I’m working on a number of projects at the moment, and unfortunately the blog isn’t quite getting the attention it deserves. That will start to change over the next couple of months, so we’ll be back soon – with actual content, as well, such as reviews! But for now, please be patient, and continue to…

Greatest Hits 2021

It’s with sincere regret that I realize that I didn’t actually manage to bring you a single new review in 2020, thanks to personal commitments and the ongoing lockdown. For the time being, while I’m unable to bring you more, here are ten of the greatest hits from the history of this blog:

  1. Garbage – Cherry Lips (Go Baby Go)
  2. Jean-Michel Jarre – Chronologie
  3. Kraftwerk – Aerodynamik
  4. Moby – Ambient
  5. Olive – Extra Virgin
  6. Rex the Dog – The Rex the Dog Show
  7. Sparks – In Outer Space
  8. Sébastien Tellier – Politics
  9. Way Out West – We Love Machine
  10. The xx – xx

Dawn of a new era

I decided to pause regular service today just to pause and celebrate the death – however brief it ends up being – of fascism in the USA. Yes, Wonderbras aren’t American, but it’s still a good excuse for some Rammstein.

Looking back at 2020

This has not been, I think we can all agree, a year that we will look back upon particularly fondly. We finally saw a perfect storm of long-building problems with climate change, civil rights abuses, far-right politics, and more, and subsequently all spent most of the year locked up in our homes.

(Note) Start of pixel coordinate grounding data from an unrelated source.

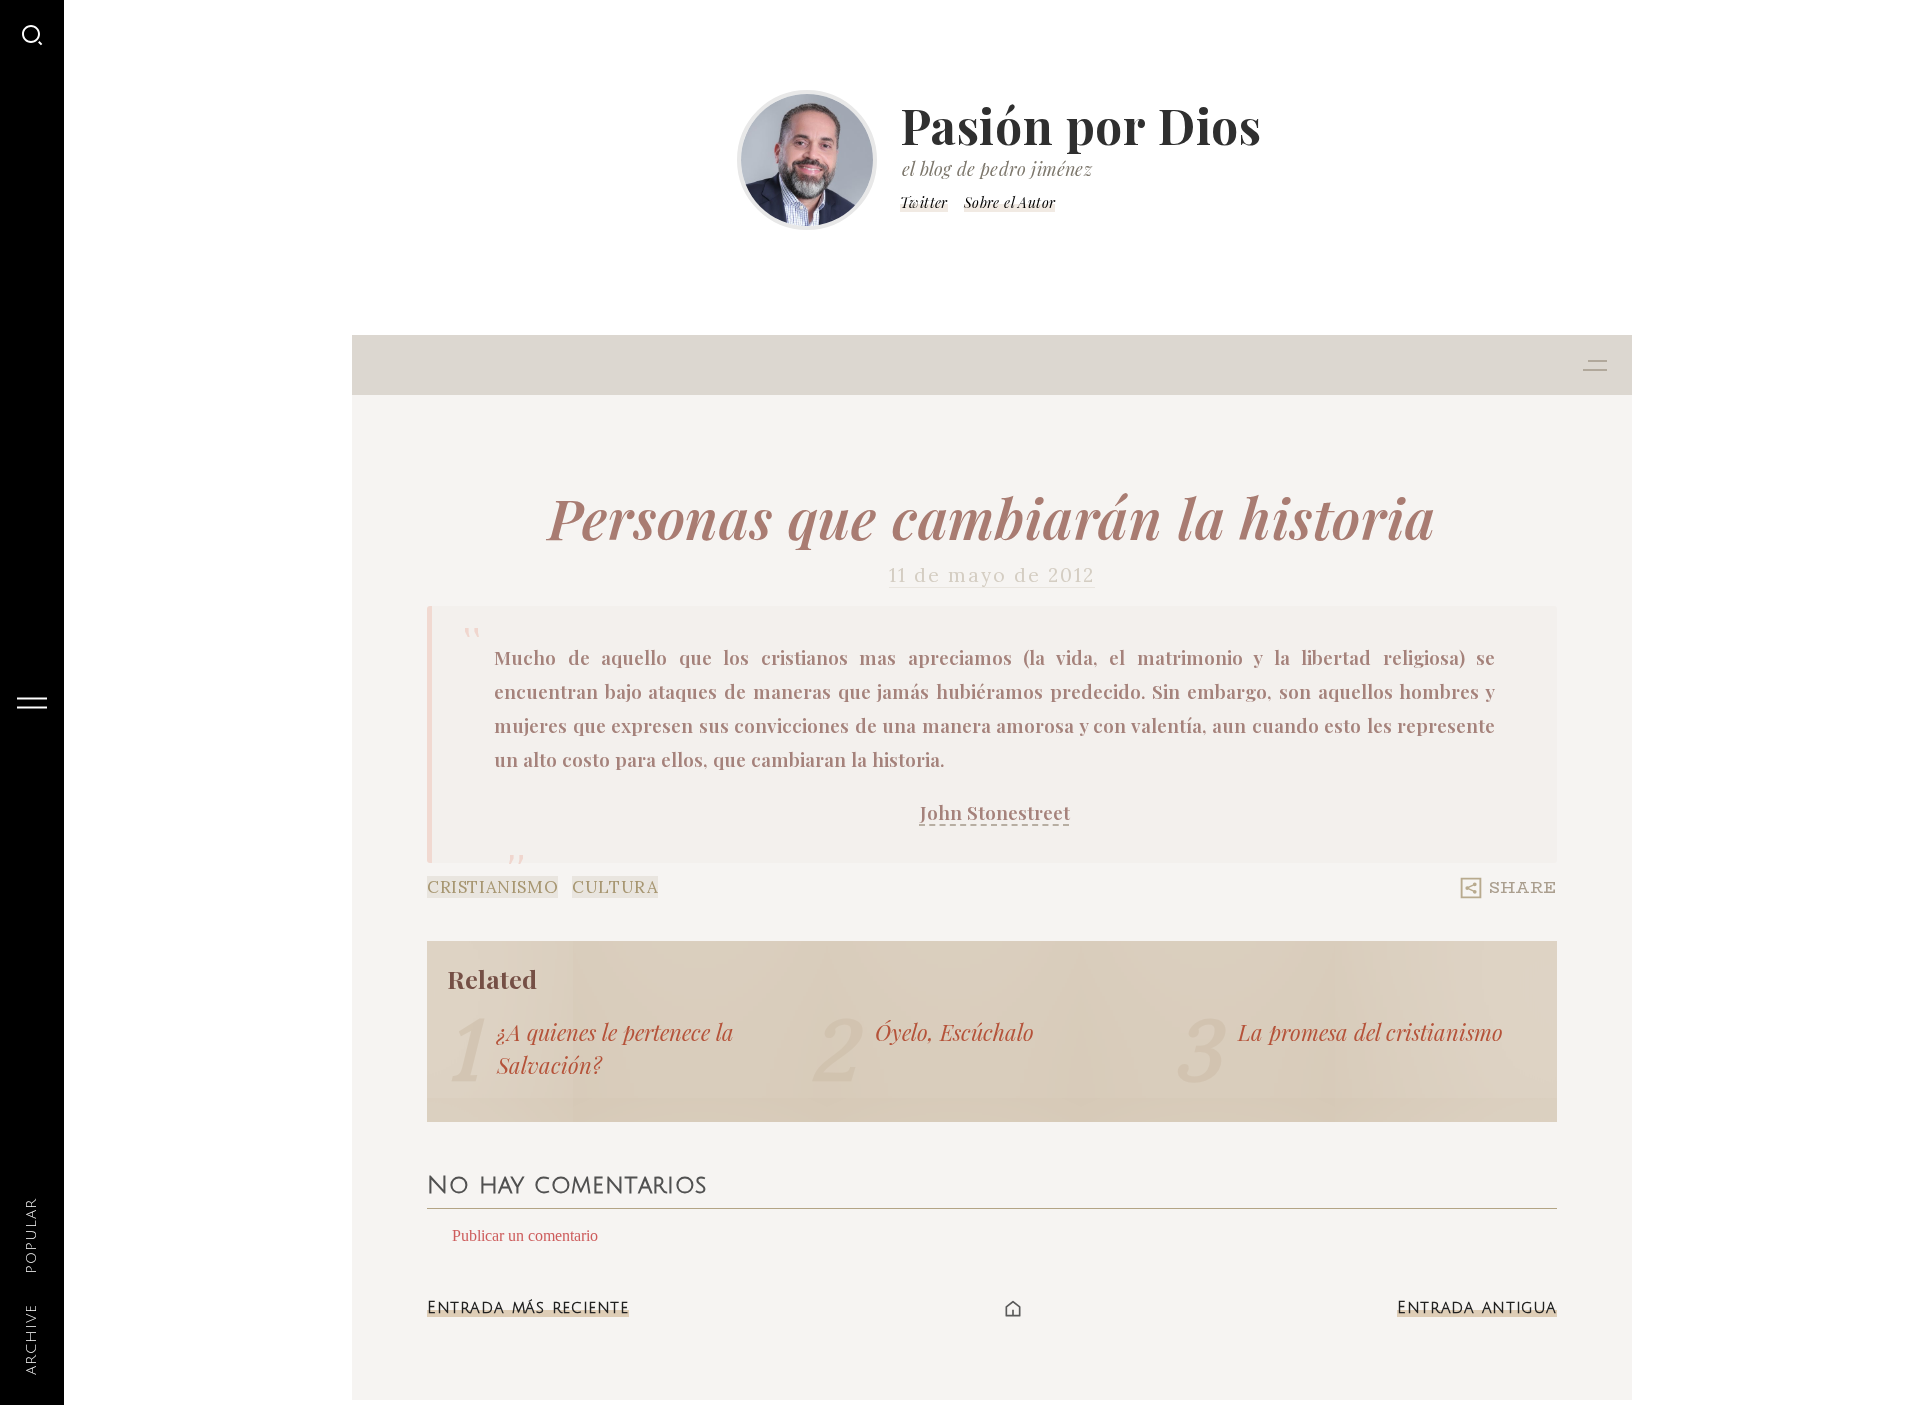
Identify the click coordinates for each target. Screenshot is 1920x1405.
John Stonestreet (995, 812)
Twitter (924, 202)
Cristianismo (492, 887)
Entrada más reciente (528, 1308)
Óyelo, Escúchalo (954, 1032)
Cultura (615, 887)
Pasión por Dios (1081, 125)
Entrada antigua (1477, 1308)
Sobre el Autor (1010, 202)
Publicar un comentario (525, 1235)
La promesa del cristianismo (1370, 1032)
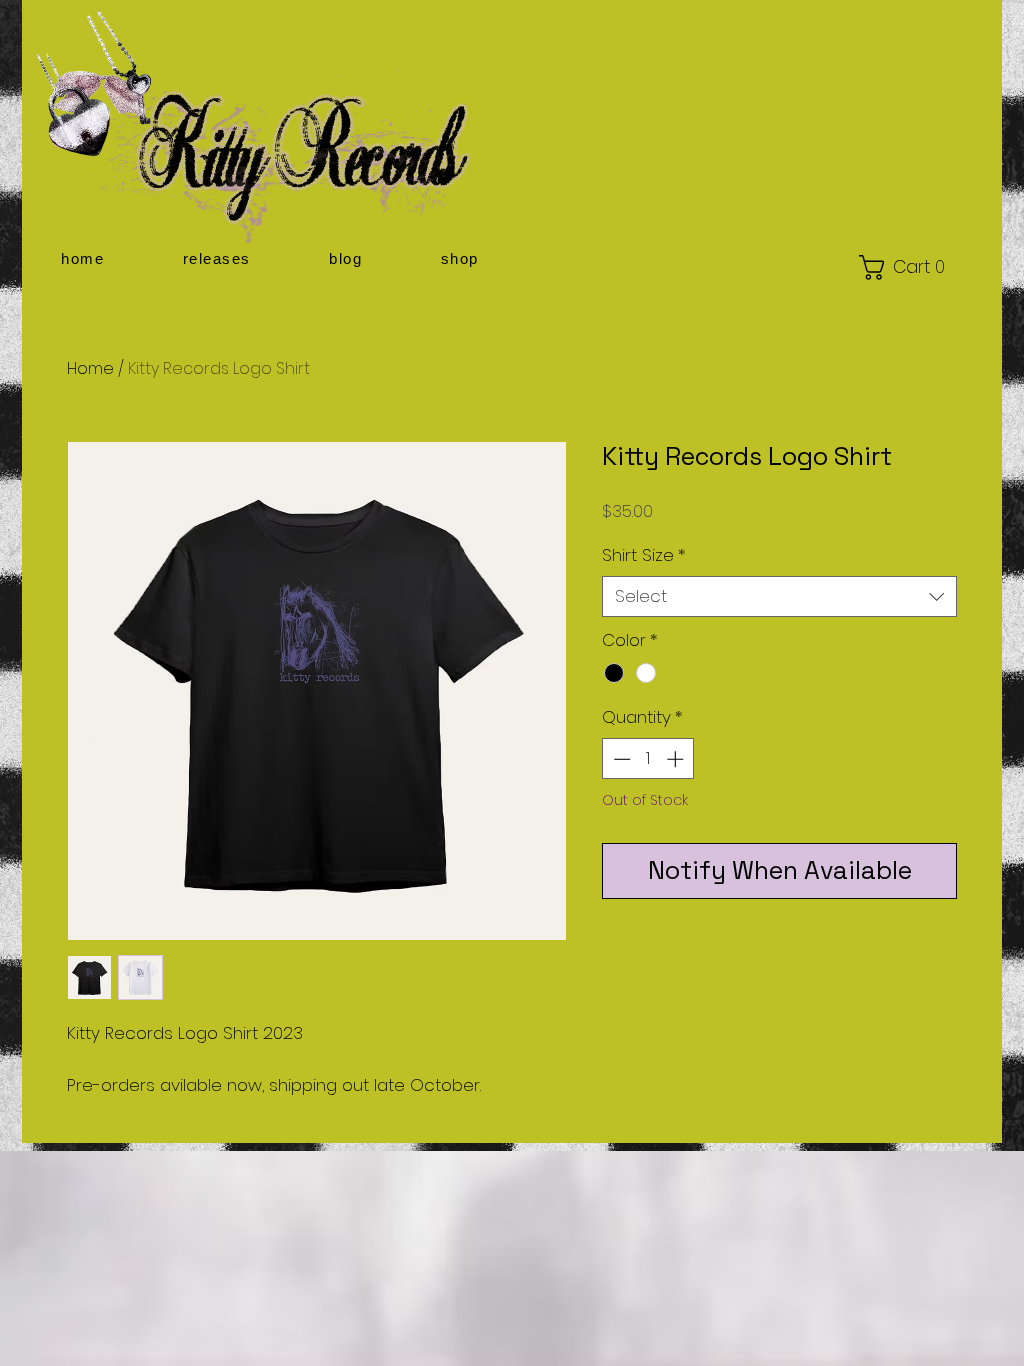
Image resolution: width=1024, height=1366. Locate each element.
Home (90, 368)
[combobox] (779, 597)
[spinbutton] (648, 759)
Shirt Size (644, 555)
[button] (217, 258)
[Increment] (677, 759)
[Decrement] (620, 759)
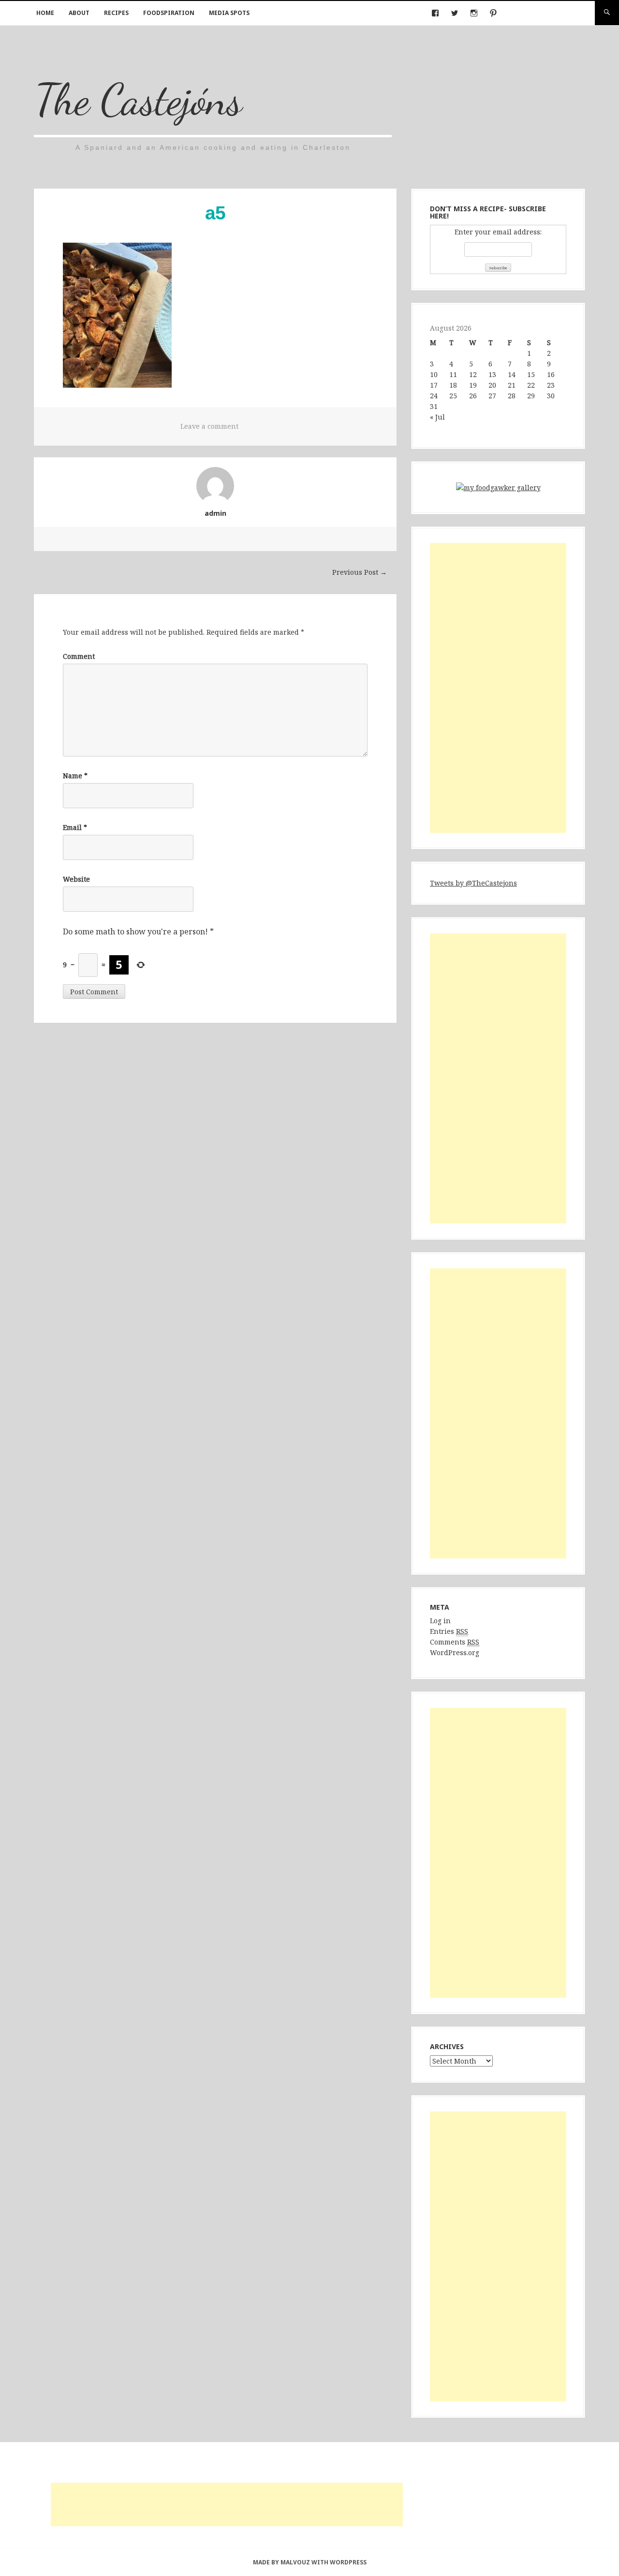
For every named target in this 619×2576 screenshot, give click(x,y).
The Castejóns (138, 99)
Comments (454, 1641)
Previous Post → (359, 572)
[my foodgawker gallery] (498, 489)
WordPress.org (454, 1652)
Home (45, 13)
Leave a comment (209, 426)
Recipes (116, 13)
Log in (440, 1620)
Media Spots (229, 13)
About (79, 13)
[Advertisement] (498, 688)
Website (76, 879)
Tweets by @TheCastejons (473, 883)
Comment (79, 656)
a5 (215, 213)
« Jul (437, 417)
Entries (449, 1631)
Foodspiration (168, 13)
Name (75, 775)
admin (215, 513)
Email (75, 827)
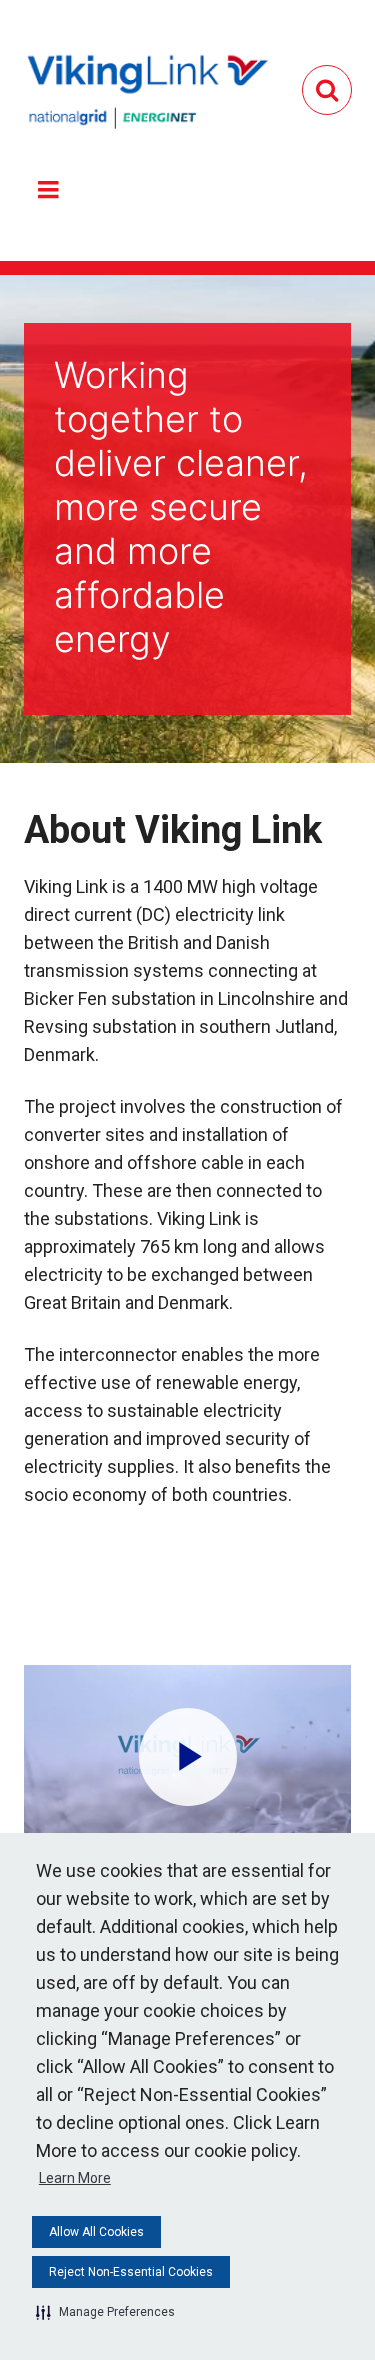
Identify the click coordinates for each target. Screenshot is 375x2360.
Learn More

The world of music, meanwhile, has been an interesting one. I suspect revenues hit an all-time low, as pretty much nobody went out to any concerts for most of the year. Dance music in particular has taken some interesting side steps, as nobody had anywhere to go and dance, so the US and UK Club Charts have been on hold since March or April.

In spite of that, there have been many bright moments, with plenty of free concerts on YouTube (Orchestral Manoeuvres in the Dark‘s recordings and Jean-Michel Jarre‘s somewhat successful attempt at an immersive virtual reality experience spring to mind). My age-old favourite band The Beloved have forged ahead with reissues of their first two albums, and the brilliant Sophie Ellis-Bextor took the first UK lockdown as an excuse for a greatest hits album, which is very astute indeed.

There is, of course, plenty more that we could mention, but I’ll leave it to you to consider what. In spite of everything, there has been lots of creativity to celebrate in 2020, and while I think we all hope that 2021 will see some degree of return to normality, I hope the inventiveness continues.

Jean-Michel Jarre, by the way, is trying again tonight, with his Welcome to the Other Side virtual concert, which should be a suitable way to close out this disastrous year, in case you don’t have any other plans.